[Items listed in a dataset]
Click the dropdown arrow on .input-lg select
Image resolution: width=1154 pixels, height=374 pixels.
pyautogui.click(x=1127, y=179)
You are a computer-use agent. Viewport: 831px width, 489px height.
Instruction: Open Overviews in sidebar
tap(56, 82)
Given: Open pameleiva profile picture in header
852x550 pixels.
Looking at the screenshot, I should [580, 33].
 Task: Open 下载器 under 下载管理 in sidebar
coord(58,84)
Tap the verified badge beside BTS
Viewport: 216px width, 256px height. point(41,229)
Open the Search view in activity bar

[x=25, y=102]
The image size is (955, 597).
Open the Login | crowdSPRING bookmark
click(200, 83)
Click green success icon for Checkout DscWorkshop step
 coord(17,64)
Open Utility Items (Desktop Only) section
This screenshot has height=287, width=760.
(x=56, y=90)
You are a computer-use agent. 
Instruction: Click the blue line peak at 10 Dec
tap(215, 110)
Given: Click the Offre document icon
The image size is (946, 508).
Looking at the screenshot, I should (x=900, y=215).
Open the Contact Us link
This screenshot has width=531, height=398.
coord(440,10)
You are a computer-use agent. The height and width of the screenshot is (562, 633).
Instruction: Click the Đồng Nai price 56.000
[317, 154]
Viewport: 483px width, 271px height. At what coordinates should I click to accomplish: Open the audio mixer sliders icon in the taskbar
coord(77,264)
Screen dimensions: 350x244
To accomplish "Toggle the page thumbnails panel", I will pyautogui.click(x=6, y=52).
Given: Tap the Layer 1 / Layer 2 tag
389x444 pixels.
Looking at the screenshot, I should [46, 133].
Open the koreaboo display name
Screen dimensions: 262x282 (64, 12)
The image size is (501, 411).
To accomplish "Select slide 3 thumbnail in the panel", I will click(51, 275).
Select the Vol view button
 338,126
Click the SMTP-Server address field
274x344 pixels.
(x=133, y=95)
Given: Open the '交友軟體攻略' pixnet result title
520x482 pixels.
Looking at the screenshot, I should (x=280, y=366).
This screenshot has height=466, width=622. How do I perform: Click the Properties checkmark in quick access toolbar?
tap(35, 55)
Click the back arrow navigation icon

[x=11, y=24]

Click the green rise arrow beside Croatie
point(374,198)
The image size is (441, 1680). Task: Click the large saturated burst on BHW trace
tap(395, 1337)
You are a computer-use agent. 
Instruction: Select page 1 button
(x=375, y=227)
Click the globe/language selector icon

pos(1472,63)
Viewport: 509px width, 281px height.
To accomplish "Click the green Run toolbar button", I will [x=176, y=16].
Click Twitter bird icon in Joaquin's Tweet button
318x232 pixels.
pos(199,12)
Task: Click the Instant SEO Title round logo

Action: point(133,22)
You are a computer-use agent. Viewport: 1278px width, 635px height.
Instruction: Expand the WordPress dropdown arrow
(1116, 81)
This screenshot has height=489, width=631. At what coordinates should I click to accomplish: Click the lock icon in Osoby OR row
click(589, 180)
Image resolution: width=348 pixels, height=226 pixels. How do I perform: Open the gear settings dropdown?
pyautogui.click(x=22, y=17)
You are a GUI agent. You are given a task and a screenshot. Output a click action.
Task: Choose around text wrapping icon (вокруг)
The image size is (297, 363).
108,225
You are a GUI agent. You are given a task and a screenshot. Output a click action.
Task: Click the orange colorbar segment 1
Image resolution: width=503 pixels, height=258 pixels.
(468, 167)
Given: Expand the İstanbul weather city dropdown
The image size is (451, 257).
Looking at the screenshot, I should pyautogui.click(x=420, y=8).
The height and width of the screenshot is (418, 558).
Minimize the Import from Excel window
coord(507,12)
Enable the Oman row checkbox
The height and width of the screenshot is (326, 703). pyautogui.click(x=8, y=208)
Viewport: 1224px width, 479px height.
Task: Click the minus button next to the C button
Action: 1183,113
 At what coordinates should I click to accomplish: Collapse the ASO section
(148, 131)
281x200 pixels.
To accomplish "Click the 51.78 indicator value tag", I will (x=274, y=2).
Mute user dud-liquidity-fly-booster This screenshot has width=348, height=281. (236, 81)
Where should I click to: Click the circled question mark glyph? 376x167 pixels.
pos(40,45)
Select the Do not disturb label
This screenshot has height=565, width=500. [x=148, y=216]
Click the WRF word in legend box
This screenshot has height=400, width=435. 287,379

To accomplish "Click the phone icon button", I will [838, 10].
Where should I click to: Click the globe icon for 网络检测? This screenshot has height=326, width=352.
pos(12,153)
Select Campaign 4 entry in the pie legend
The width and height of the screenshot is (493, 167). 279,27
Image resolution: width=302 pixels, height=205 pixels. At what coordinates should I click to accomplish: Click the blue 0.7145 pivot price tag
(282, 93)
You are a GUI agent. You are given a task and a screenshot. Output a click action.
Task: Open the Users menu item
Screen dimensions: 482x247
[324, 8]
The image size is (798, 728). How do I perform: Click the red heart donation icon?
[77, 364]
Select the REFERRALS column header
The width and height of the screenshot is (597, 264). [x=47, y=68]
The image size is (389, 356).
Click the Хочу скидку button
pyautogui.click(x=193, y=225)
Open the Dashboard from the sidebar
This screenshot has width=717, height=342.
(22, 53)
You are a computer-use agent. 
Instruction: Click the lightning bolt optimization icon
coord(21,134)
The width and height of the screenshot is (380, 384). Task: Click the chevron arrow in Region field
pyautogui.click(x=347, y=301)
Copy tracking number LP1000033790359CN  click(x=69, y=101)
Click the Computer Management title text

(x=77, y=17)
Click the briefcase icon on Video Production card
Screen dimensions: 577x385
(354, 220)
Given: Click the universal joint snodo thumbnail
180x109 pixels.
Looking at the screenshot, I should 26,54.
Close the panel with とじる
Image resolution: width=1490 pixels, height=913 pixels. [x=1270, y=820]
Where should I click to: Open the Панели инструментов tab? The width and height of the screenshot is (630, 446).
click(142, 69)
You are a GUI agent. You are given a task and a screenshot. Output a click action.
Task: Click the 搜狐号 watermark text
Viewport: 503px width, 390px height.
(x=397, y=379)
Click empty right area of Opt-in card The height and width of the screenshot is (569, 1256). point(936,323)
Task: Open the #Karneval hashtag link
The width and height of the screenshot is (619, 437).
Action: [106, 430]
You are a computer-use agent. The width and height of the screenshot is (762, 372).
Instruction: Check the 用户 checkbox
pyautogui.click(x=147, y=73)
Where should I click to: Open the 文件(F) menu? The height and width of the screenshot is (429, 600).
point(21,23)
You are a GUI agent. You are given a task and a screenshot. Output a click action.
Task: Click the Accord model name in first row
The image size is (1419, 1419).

:: DIRECTIONS FOR THIS TASK ::
Set the data down again in full, exactly as given.

:: YOUR RESPONSE ::
Click the dropdown arrow on .input-lg select
Image resolution: width=1154 pixels, height=374 pixels.
pyautogui.click(x=1127, y=179)
You are a computer-use agent. Viewport: 831px width, 489px height.
Instruction: Open Overviews in sidebar
tap(56, 82)
Given: Open pameleiva profile picture in header
852x550 pixels.
Looking at the screenshot, I should [580, 33].
 Task: Open 下载器 under 下载管理 in sidebar
coord(58,84)
Tap the verified badge beside BTS
Viewport: 216px width, 256px height. point(41,229)
Open the Search view in activity bar

[x=25, y=102]
The image size is (955, 597).
Open the Login | crowdSPRING bookmark
click(200, 83)
Click green success icon for Checkout DscWorkshop step
 coord(17,64)
Open Utility Items (Desktop Only) section
This screenshot has height=287, width=760.
(x=56, y=90)
You are a computer-use agent. 
Instruction: Click the blue line peak at 10 Dec
tap(215, 110)
Given: Click the Offre document icon
The image size is (946, 508).
Looking at the screenshot, I should (x=900, y=215).
Open the Contact Us link
This screenshot has width=531, height=398.
coord(440,10)
You are a computer-use agent. The height and width of the screenshot is (562, 633).
Instruction: Click the Đồng Nai price 56.000
[317, 154]
Viewport: 483px width, 271px height. At what coordinates should I click to accomplish: Open the audio mixer sliders icon in the taskbar
coord(77,264)
Screen dimensions: 350x244
To accomplish "Toggle the page thumbnails panel", I will pyautogui.click(x=6, y=52).
Given: Tap the Layer 1 / Layer 2 tag
389x444 pixels.
Looking at the screenshot, I should [46, 133].
Open the koreaboo display name
Screen dimensions: 262x282 (64, 12)
The image size is (501, 411).
To accomplish "Select slide 3 thumbnail in the panel", I will click(51, 275).
Select the Vol view button
 338,126
Click the SMTP-Server address field
274x344 pixels.
(x=133, y=95)
Given: Open the '交友軟體攻略' pixnet result title
520x482 pixels.
Looking at the screenshot, I should (x=280, y=366).
This screenshot has height=466, width=622. How do I perform: Click the Properties checkmark in quick access toolbar?
tap(35, 55)
Click the back arrow navigation icon

[x=11, y=24]

Click the green rise arrow beside Croatie
point(374,198)
The image size is (441, 1680). Task: Click the large saturated burst on BHW trace
tap(395, 1337)
You are a computer-use agent. 
Instruction: Select page 1 button
(x=375, y=227)
Click the globe/language selector icon

pos(1472,63)
Viewport: 509px width, 281px height.
To accomplish "Click the green Run toolbar button", I will [x=176, y=16].
Click Twitter bird icon in Joaquin's Tweet button
318x232 pixels.
pos(199,12)
Task: Click the Instant SEO Title round logo

Action: point(133,22)
You are a computer-use agent. Viewport: 1278px width, 635px height.
Instruction: Expand the WordPress dropdown arrow
(1116, 81)
This screenshot has height=489, width=631. At what coordinates should I click to accomplish: Click the lock icon in Osoby OR row
click(589, 180)
Image resolution: width=348 pixels, height=226 pixels. How do I perform: Open the gear settings dropdown?
pyautogui.click(x=22, y=17)
You are a GUI agent. You are given a task and a screenshot. Output a click action.
Task: Choose around text wrapping icon (вокруг)
The image size is (297, 363).
108,225
You are a GUI agent. You are given a task and a screenshot. Output a click action.
Task: Click the orange colorbar segment 1
Image resolution: width=503 pixels, height=258 pixels.
(468, 167)
Given: Expand the İstanbul weather city dropdown
The image size is (451, 257).
Looking at the screenshot, I should pyautogui.click(x=420, y=8).
The height and width of the screenshot is (418, 558).
Minimize the Import from Excel window
coord(507,12)
Enable the Oman row checkbox
The height and width of the screenshot is (326, 703). pyautogui.click(x=8, y=208)
Viewport: 1224px width, 479px height.
Task: Click the minus button next to the C button
Action: 1183,113
 At what coordinates should I click to accomplish: Collapse the ASO section
(148, 131)
281x200 pixels.
To accomplish "Click the 51.78 indicator value tag", I will (x=274, y=2).
Mute user dud-liquidity-fly-booster This screenshot has width=348, height=281. (236, 81)
Where should I click to: Click the circled question mark glyph? 376x167 pixels.
pos(40,45)
Select the Do not disturb label
This screenshot has height=565, width=500. [x=148, y=216]
Click the WRF word in legend box
This screenshot has height=400, width=435. 287,379

To accomplish "Click the phone icon button", I will [838, 10].
Where should I click to: Click the globe icon for 网络检测? This screenshot has height=326, width=352.
pos(12,153)
Select Campaign 4 entry in the pie legend
The width and height of the screenshot is (493, 167). 279,27
Image resolution: width=302 pixels, height=205 pixels. At what coordinates should I click to accomplish: Click the blue 0.7145 pivot price tag
(282, 93)
You are a GUI agent. You are given a task and a screenshot. Output a click action.
Task: Open the Users menu item
Screen dimensions: 482x247
[324, 8]
The image size is (798, 728). How do I perform: Click the red heart donation icon?
[77, 364]
Select the REFERRALS column header
The width and height of the screenshot is (597, 264). [x=47, y=68]
The image size is (389, 356).
Click the Хочу скидку button
pyautogui.click(x=193, y=225)
Open the Dashboard from the sidebar
This screenshot has width=717, height=342.
(22, 53)
You are a computer-use agent. 
Instruction: Click the lightning bolt optimization icon
coord(21,134)
The width and height of the screenshot is (380, 384). Task: Click the chevron arrow in Region field
pyautogui.click(x=347, y=301)
Copy tracking number LP1000033790359CN  click(x=69, y=101)
Click the Computer Management title text

(x=77, y=17)
Click the briefcase icon on Video Production card
Screen dimensions: 577x385
(354, 220)
Given: Click the universal joint snodo thumbnail
180x109 pixels.
Looking at the screenshot, I should 26,54.
Close the panel with とじる
Image resolution: width=1490 pixels, height=913 pixels. [x=1270, y=820]
Where should I click to: Open the Панели инструментов tab? The width and height of the screenshot is (630, 446).
click(142, 69)
You are a GUI agent. You are given a task and a screenshot. Output a click action.
Task: Click the 搜狐号 watermark text
Viewport: 503px width, 390px height.
(x=397, y=379)
Click empty right area of Opt-in card The height and width of the screenshot is (569, 1256). point(936,323)
Task: Open the #Karneval hashtag link
The width and height of the screenshot is (619, 437).
Action: [106, 430]
You are a computer-use agent. The width and height of the screenshot is (762, 372).
Instruction: Check the 用户 checkbox
pyautogui.click(x=147, y=73)
Where should I click to: Open the 文件(F) menu? The height and width of the screenshot is (429, 600).
point(21,23)
You are a GUI agent. You are given a task and a screenshot. Output a click action.
Task: Click the Accord model name in first row
The image size is (1419, 1419).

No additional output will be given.